Rlab addresses this problem with lists. Lists allow the creation, and isolation of arbitrary data structures, and provide a mechanism for systematically manipulating workspace variables, and variable names. I showed earlier how list elements could be accessed with strings. Lists can also be indexed with a string variable, or for that matter, any expression that evaluates to a string.

The interesting thing I have not disclosed yet is that the entire workspace can be treated as a list! Access to the workspace is granted through the special symbol $$. You can use $$ as the name of a list-variable. For example, you could use the cosine function like: $$.["cos"](pi), or: $$.cos(pi). The first method offers the most flexibility. Now that we know about this special feature, we can handle our problem with relative ease. The program will read each file that contains data (they match the pattern *.dat) one at a time, compute the time-frequency distribution, and save the distribution for each set of data in the workspace. When processing is complete, the new workspace will be saved in a single file for later use.

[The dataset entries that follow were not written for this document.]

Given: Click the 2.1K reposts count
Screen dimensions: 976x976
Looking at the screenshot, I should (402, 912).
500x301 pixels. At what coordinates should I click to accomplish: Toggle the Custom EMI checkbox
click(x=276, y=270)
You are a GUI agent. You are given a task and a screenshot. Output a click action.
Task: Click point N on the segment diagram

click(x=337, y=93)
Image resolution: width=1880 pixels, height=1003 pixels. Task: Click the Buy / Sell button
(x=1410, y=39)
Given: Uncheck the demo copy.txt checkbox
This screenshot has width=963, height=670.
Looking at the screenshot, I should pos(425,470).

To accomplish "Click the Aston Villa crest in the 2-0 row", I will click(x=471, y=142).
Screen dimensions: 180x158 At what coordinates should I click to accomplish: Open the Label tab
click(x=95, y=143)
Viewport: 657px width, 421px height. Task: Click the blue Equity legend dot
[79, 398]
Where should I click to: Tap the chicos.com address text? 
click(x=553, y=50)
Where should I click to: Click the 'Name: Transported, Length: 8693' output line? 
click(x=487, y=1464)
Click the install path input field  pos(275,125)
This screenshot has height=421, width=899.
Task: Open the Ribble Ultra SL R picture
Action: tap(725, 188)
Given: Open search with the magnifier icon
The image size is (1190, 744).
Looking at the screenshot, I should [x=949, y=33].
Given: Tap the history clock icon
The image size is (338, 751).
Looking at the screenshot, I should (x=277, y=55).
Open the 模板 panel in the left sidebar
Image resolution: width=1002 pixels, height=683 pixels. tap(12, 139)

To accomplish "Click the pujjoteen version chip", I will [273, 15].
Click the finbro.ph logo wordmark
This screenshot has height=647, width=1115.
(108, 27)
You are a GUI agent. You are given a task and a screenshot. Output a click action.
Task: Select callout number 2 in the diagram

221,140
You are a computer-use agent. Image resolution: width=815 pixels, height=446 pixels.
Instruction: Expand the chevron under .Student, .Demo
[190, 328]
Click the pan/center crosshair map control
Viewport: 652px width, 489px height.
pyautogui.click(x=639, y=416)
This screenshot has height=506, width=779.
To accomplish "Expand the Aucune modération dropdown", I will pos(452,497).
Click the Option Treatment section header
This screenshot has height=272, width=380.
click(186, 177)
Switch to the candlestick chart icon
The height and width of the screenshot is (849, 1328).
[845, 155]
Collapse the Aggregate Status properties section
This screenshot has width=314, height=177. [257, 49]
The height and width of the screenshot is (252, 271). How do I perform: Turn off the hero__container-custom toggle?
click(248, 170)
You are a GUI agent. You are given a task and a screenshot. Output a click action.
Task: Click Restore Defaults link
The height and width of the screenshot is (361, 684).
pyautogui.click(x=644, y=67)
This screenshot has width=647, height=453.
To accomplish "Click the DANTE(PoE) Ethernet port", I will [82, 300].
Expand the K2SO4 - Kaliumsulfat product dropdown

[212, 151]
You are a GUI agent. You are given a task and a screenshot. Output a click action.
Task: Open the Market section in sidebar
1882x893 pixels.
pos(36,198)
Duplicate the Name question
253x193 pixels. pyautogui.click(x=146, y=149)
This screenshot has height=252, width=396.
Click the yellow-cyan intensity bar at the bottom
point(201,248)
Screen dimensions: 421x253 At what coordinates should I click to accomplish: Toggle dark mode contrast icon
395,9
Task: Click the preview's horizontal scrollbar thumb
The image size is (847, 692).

The program just described is contained in Listing 3. There are several things I should point out:

  • Line 1: The require statement statuses the workspace for the named function. If the function is found, nothing happens. If the function is not found, it is loaded from disk.

  • Line 10: The getline function reads ASCII text files, and automatically parses each line into fields (sort of like awk). The fields (either strings or numbers) are returned in a list. When getline returns an empty list (as detected by the length function), the while-loop terminates.

  • Line 12: Each filename is stored in a string array.

  • Line 13: The readb function reads all the data from each file, and stores it in the list, $$.[filenm[i]]. This is a variable in the workspace that has the same name as the filename. For instance, if the first file is “x1.dat”, then a list-variable will be created called “x1.dat”.

  • Line 24: Now we are going to operate on the data we have read. The program will loop over the strings in the array filenm.

  • Line 26: For each file (i), the program will loop over all the data that was in each file. The members function returns a string array of a list's element names.

  • Line 28: This is it! $$.[i] is a list in the workspace (one for each data file). $$.[i].[j] is the jth variable in the ith list. So we are computing the time-frequency distribution for every matrix in every file we have read. $$.[i].[j+"y"] creates a new variable (same as the matrix name, but with a “y” tacked on the end) in each list for each time-frequency distribution that is performed.